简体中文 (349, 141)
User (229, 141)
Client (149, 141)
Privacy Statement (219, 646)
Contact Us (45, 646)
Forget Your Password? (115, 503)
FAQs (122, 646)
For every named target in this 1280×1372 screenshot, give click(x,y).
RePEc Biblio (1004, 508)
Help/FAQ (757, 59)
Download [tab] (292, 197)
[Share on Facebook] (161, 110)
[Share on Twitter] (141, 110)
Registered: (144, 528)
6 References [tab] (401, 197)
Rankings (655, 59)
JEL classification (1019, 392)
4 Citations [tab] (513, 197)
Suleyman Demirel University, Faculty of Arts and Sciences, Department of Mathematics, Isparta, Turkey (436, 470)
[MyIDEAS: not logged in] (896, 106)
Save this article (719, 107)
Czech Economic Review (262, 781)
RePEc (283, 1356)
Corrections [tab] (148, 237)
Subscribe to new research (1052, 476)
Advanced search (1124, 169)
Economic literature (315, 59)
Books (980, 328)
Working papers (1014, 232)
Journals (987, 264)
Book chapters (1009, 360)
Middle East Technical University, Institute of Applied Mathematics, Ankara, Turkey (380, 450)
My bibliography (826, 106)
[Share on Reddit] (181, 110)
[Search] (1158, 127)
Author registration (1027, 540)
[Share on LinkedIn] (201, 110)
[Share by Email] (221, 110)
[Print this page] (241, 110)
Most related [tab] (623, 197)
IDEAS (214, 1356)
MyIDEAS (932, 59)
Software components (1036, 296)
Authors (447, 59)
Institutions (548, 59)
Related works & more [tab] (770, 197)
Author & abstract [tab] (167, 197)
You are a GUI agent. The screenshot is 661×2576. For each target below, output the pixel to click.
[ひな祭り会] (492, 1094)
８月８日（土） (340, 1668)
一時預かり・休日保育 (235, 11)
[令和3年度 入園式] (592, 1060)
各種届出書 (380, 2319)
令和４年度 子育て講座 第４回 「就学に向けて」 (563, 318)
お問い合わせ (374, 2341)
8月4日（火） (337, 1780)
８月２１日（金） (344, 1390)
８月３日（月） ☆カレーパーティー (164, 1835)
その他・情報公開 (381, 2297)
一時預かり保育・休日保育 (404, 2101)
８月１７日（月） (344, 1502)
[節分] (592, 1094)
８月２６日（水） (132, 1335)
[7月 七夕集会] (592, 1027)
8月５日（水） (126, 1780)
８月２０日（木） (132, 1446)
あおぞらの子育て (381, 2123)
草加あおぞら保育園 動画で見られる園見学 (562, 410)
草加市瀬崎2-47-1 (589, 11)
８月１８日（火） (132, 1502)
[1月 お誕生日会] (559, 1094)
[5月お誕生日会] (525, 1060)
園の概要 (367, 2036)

**What to do:**
The expected output is each line of the records above that includes the word "Share".

**Task result:**
[Share on Facebook] (161, 110)
[Share on Twitter] (141, 110)
[Share on Reddit] (181, 110)
[Share on LinkedIn] (201, 110)
[Share by Email] (221, 110)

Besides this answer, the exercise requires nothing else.